Para ilustrar o problema, suponha que um Edital de licitação previu que a falta de apresentação de documento poderá ensejar a aplicação de sanções previstas no art. 7º da Lei n° 10.520/2002, conforme o seguinte texto:

21.1. Com fulcro no art. 7º da Lei no 10.520/2002, ficará impedida de licitar e contratar com quaisquer órgãos da União; e com base no art. 87, inciso II da Lei 8.666/1993, estará sujeita à multa, de acordo com a gravidade do inadimplemento cometido, a empresa que:
21.1.1. Não manter sua proposta ou deixar de apresentar quaisquer documentos exigidos pelo edital de licitação

A aplicação da sanção, portanto, tem por fundamento o art. 7º da Lei n° 10.520/2002, que possui o seguinte texto:

Art. 7º  Quem, convocado dentro do prazo de validade da sua proposta, não celebrar o contrato, deixar de entregar ou apresentar documentação falsa exigida para o certame, ensejar o retardamento da execução de seu objeto, não mantiver a proposta, falhar ou fraudar na execução do contrato, comportar-se de modo inidôneo ou cometer fraude fiscal, ficará impedido de licitar e contratar com a União, Estados, Distrito Federal ou Municípios e, será descredenciado no Sicaf, ou nos sistemas de cadastramento de fornecedores a que se refere o inciso XIV do art. 4o desta Lei, pelo prazo de até 5 (cinco) anos, sem prejuízo das multas previstas em edital e no contrato e das demais cominações legais.

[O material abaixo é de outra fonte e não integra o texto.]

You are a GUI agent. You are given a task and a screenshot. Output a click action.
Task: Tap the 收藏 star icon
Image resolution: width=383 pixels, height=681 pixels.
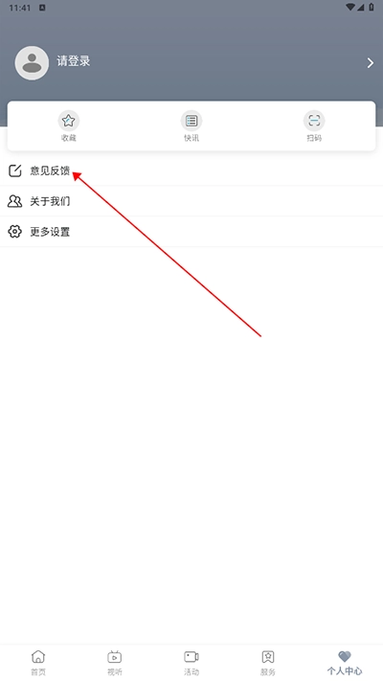[x=69, y=121]
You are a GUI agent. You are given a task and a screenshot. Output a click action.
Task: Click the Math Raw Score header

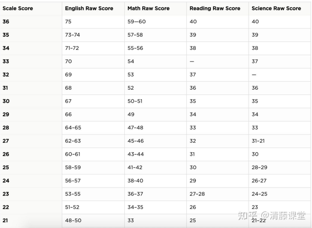coord(148,8)
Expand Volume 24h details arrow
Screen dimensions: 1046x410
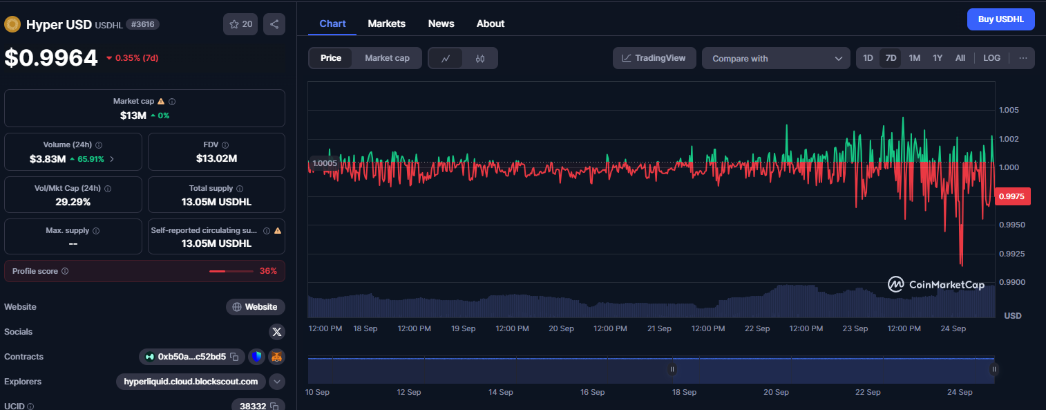pyautogui.click(x=113, y=159)
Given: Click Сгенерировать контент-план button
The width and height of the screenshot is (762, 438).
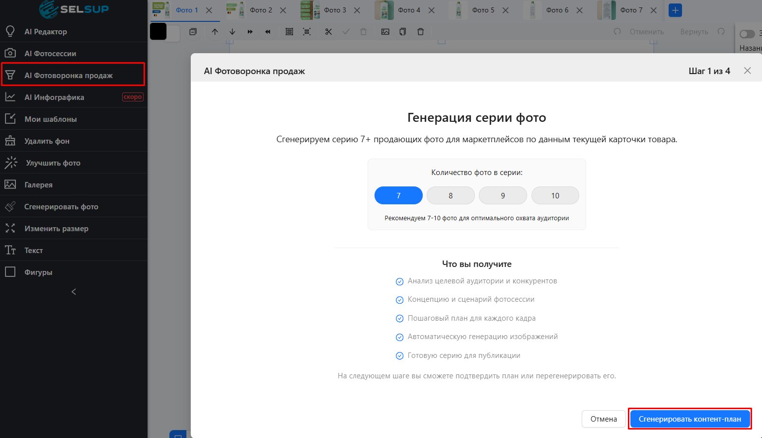Looking at the screenshot, I should (689, 419).
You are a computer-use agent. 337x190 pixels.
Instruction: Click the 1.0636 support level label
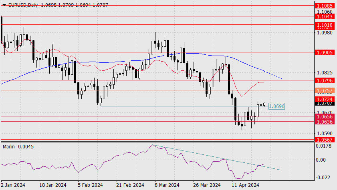(x=325, y=122)
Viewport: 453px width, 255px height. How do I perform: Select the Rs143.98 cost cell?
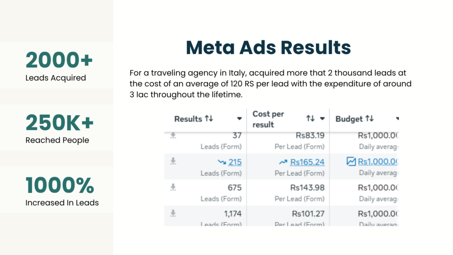click(x=307, y=188)
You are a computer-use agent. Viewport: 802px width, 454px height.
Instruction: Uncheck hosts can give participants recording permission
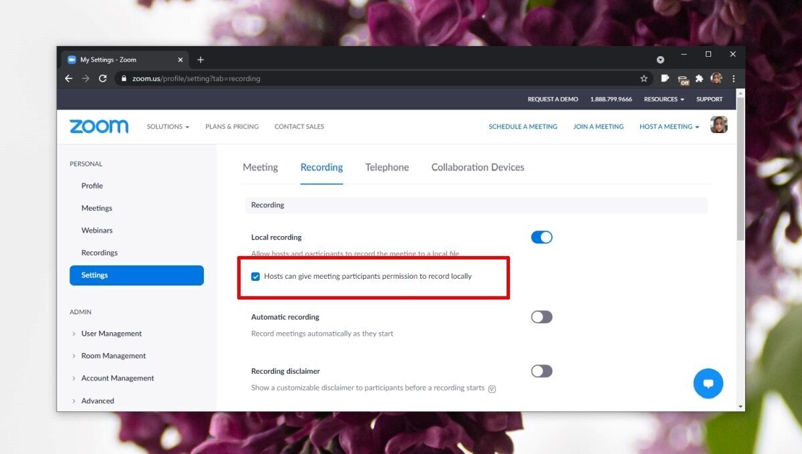[x=255, y=276]
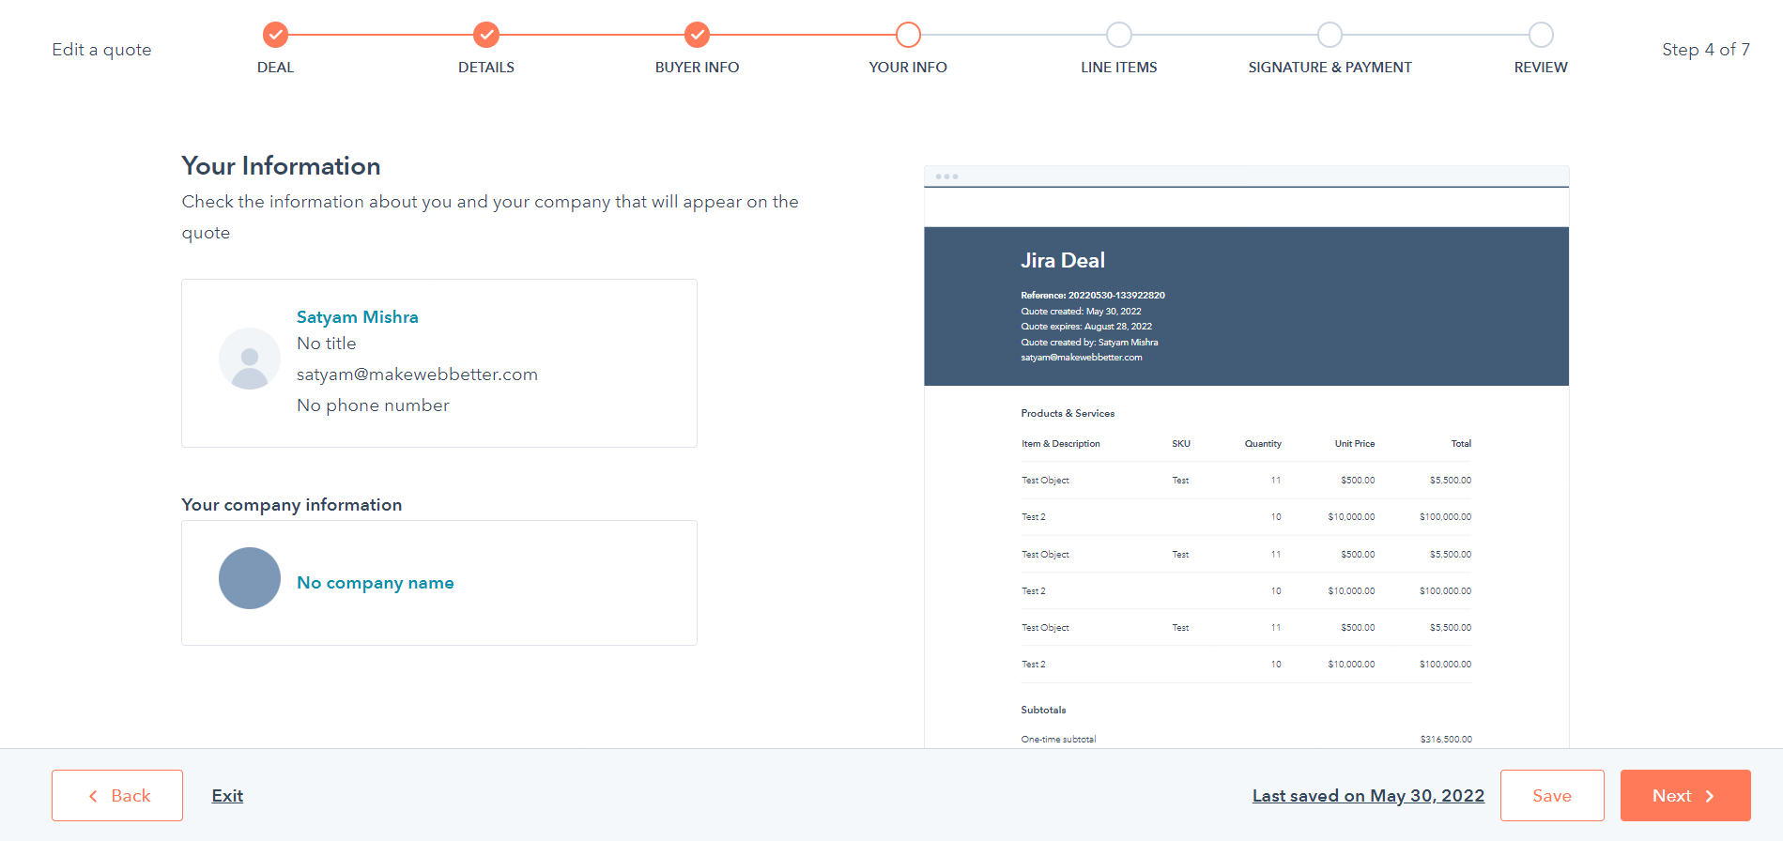This screenshot has height=841, width=1783.
Task: Click the Exit link
Action: tap(227, 796)
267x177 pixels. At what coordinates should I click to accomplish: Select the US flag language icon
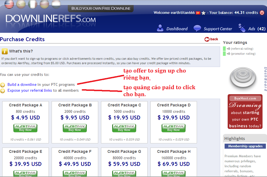[x=9, y=4]
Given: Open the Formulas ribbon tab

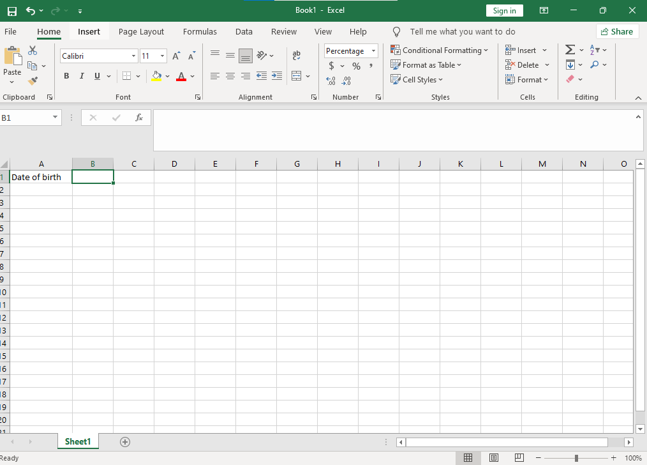Looking at the screenshot, I should pos(200,31).
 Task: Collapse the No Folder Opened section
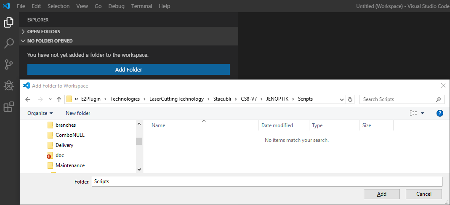(50, 41)
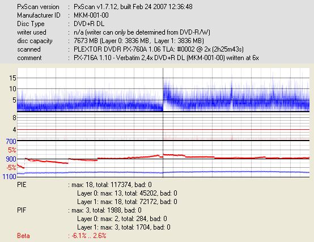The image size is (314, 242).
Task: Click the red PIF threshold line at 4
Action: [x=163, y=130]
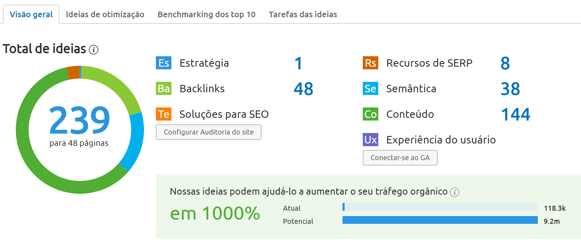Click the 48 Backlinks count
The image size is (581, 250).
[303, 88]
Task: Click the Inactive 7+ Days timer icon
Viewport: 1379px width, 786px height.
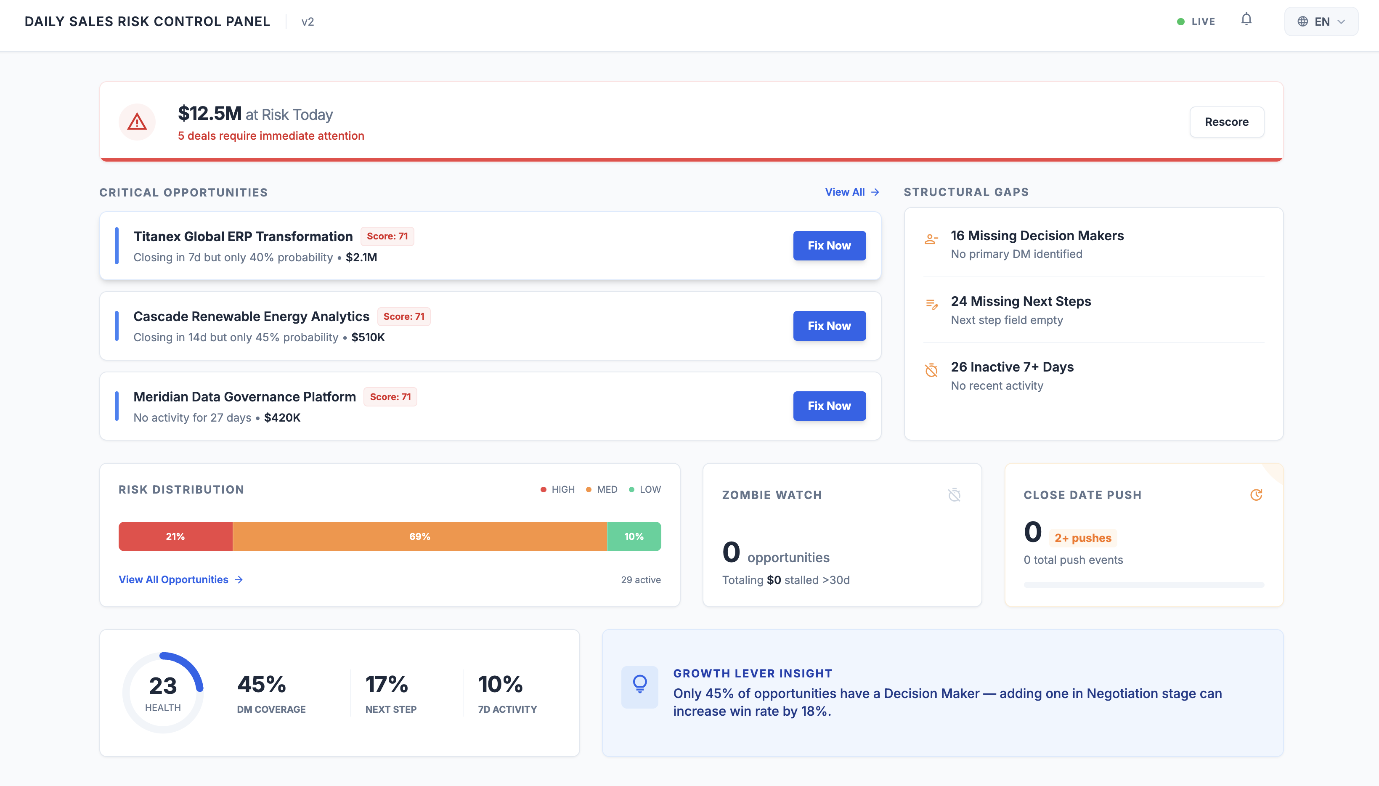Action: 930,371
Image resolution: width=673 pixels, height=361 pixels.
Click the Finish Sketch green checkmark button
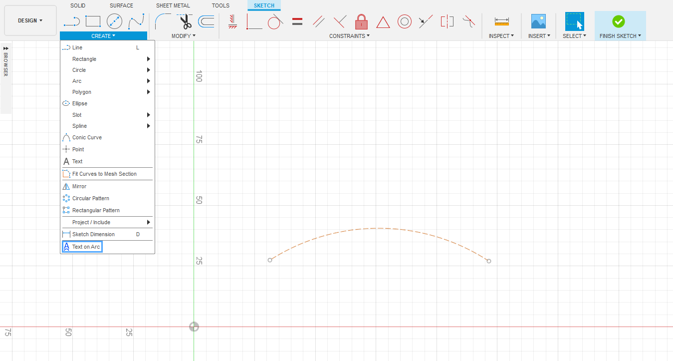[x=618, y=21]
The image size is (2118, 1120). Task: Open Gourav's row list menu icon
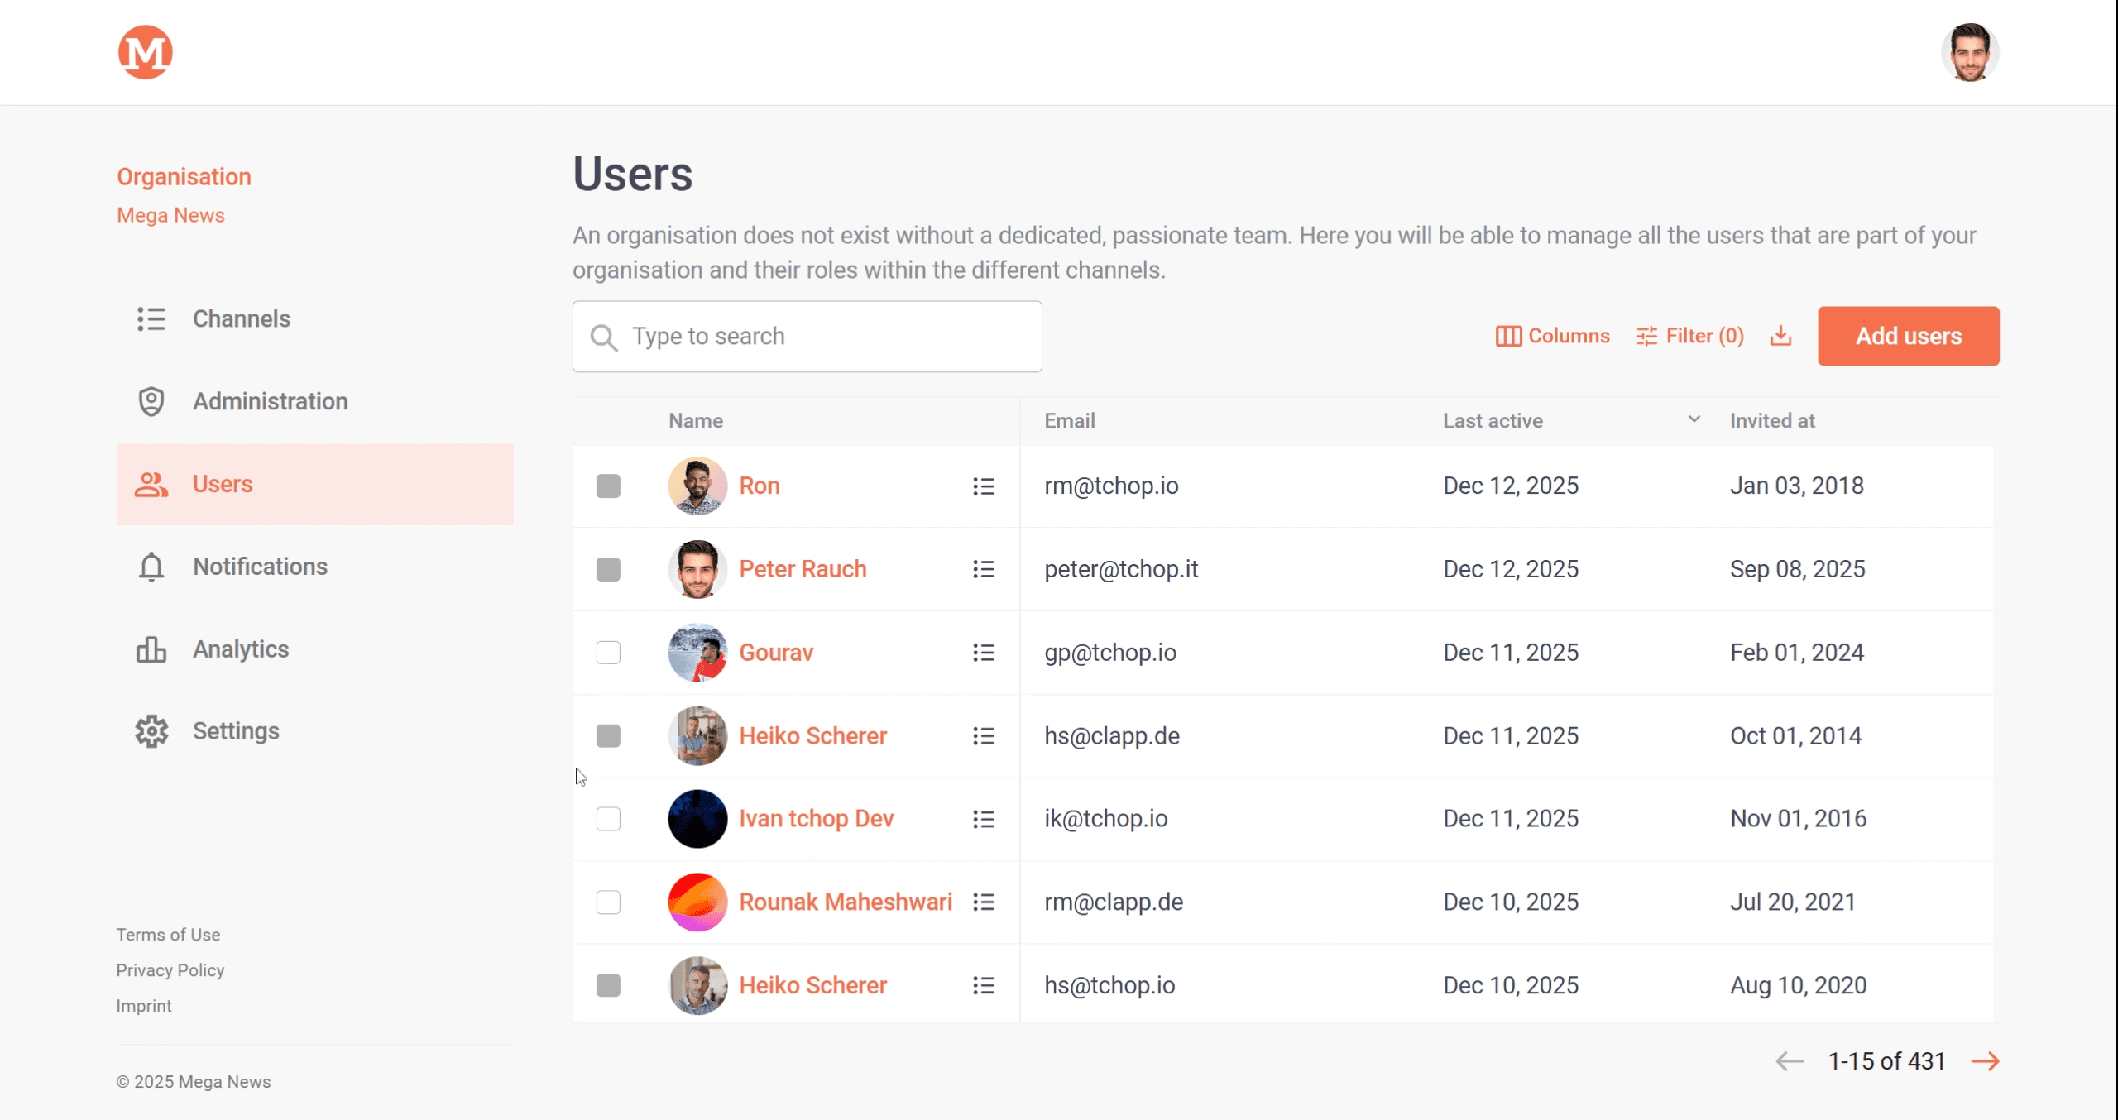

Antes de mais nada, ainda não que não relacionado com a questão da abrangência da sanção em si, é importante frisar que as condutas descritas no art. 7º da Lei nº 10.520/2002 estejam acompanhadas do elemento subjetivo (culpa ou dolo) para que haja a consequente punição e, mesmo assim, com a observância dos princípios da razoabilidade e proporcionalidade.

Caso contrário, se estará a responsabilizar objetivamente o particular em processos administrativos decorrentes de licitações, o que se trata de verdadeira teratologia jurídica, inadmissível no Estado de Direito Democrático, em que a regra é da responsabilização subjetiva, exceto nos casos expressamente previstos em lei.

O professor Marçal Justen Filho se manifesta no mesmo sentido: A imposição de qualquer sanção administrativa pressupõe o elemento subjetivo da culpabilidade. No Direito Penal democrático não há responsabilidade penal objetiva – ainda quando se possa produzir a objetivação da culpabilidade. Mas é essencial e indispensável verificar a existência de uma conduta interna reprovável. Não se pune alguém em virtude da mera ocorrência de um evento material indesejável, mas se lhe impõe uma sanção porque atuou de modo reprovável.[1]

Para além disso, tratando especificamente aos comentários à legislação do pregão comum e eletrônico, Marçal Justen Filho comenta: Deverá averiguar-se a culpabilidade do sujeito e a dimensão da infração ao dever de diligência. Deverá reputar como ausente o elemento subjetivo quando o erro for escusável ou as circunstâncias evidenciarem que o sujeito atuara com a cautela normal a todo empresário.[2]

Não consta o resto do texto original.